As Israel’s Prime Minister Ariel Sharon completes a
crushing victory of the Israeli elections, UCLA faculty and members
of the local community gathered to debate the implications of such
an outcome.
Steven Spiegel, a political science professor at UCLA, and
Leonard Fein, a writer and educator on contemporary Jewish life,
discussed the Israeli elections with about 30 community members and
students Wednesday evening at the UCLA Faculty Center.
The direction Sharon decides to take will play a large role in
how successful the Israeli state will be in the coming years.
“Israel has historically won the wars and lost the
peace,” said Spiegel.
Under the Israeli parliament system, the party with the most
seats names a prime minister, but parties must form coalitions to
gain a majority in the 120-seat parliament.
Sharon’s Likud party is projected to control 37 seats and
faces many different options when it comes to coalitions, from a
hardline right coalition to a more moderate unity government.
“This thing is so complicated and so speculative that it
could go off in a thousand different directions,” Fein
said.
Sharon has 42 days to form a majority coalition in the Israeli
parliament. Analysts believe that Sharon wants a unity government
with the left-wing Labor coalition. However, Labor leader Amram
Mitzna campaigned on a promise not to join Sharon.
But Spiegel speculates in the event of a war with Iraq, Labor
might ally with Likud in a show of Israeli unity, and
Sharon’s 42-day time frame would coincide with the range when
the United States might attack Iraq.
“Sharon is sleeping in, because in 50 days, he thinks the
United States will go to war, and he’ll get the government he
wants,” Spiegel said. “It almost seems at times that
Sharon’s campaign manager was George Bush.”
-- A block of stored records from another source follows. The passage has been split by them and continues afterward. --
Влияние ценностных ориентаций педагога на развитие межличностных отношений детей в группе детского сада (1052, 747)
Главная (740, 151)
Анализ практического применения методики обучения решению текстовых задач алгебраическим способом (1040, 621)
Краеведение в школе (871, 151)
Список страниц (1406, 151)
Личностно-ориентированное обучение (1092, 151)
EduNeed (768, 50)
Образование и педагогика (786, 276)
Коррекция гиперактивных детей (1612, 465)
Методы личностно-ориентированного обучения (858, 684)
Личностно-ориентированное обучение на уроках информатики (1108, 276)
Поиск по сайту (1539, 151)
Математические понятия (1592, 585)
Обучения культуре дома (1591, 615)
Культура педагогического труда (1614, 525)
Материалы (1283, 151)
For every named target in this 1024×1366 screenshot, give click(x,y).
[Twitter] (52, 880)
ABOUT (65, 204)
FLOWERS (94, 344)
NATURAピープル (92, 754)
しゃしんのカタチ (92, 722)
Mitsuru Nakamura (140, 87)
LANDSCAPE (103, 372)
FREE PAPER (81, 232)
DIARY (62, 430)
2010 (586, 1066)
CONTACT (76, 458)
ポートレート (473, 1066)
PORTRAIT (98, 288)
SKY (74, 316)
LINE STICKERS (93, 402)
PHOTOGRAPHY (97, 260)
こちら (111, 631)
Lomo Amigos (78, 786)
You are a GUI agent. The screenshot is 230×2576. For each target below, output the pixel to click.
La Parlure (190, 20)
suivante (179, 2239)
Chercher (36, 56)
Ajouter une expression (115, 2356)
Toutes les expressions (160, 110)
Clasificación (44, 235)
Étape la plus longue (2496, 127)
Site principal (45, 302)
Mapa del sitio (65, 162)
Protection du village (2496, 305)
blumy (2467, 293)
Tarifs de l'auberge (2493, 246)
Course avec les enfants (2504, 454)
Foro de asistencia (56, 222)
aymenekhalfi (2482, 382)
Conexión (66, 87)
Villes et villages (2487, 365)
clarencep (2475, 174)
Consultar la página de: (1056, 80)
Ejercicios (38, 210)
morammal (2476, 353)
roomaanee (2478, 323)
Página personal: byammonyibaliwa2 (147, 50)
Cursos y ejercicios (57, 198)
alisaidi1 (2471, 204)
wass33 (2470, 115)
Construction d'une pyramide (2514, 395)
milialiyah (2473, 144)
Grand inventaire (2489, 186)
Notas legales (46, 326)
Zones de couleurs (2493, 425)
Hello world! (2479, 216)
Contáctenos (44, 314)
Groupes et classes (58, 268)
If the United States does not attack Iraq, Spiegel said the most
likely government will be a right-wing coalition with
ultra-orthodox parties.
Fein, a personal friend of Mitzna who toured with him during his
election campaign, said it was a shame Mitzna did not do better in
the election and won’t have as good a chance to express his
ideas.
“I was elated by him because he spoke some basic truths to
the voters,” Fein said.
Mitzna campaigned on a platform that emphasized prioritizing
domestic issues and opening peace talks with Palestinians. But his
lack of political experience alienated voters, and Labor suffered
its worse setback in history, holding only 19 seats.
Fein admits that Mitzna probably shot himself in the foot when
he suggested forming a peace agreement with the Palestinians.
“He’s got to be the only Israeli who believes
agreements can be trusted,” he said.
Israel is going into its 29th month of fighting with
Palestinians as the Palestinian uprising, or Intifada, rages
violently. Since September 2000, 2,071 Palestinians and 720
Israelis have been killed.
When he became prime minister in 2001, Sharon adopted a hardline
stance that Fein paraphrased as: “to make life so miserable
for Palestinians that more and more of them leave.”
The violence had a visible impact on voter turnout, and the 2003
Israeli elections had the lowest turnout in history. In a nation
where traditionally over 80 percent of the population votes, only
68.5 percent cast ballots this year.
Fein also attributes the low turnout to “widespread
disillusionment with the political system,” which Fein calls
“grotesquely inappropriate” in a modern state.
The discussion carried hopeful overtures of a comprehensive
peace plan, arguably one of the biggest ramifications which is
dependent on both Sharon and the coalition he will form.
“Attaining peace is going to be tough,” said Ross
Heihaus, a third-year biology student and co-vice president of
Bruins for Israel. “We just need to keep our eye on the
prize.”
Fein agreed, stressing that despite the bloodshed and the
violence that is sure to come, a peace plan is still possible.
“There are many possible scenarios, but the one I would
resist is a scenario of hopelessness,” he said.
With reports from Daily Bruin wire services.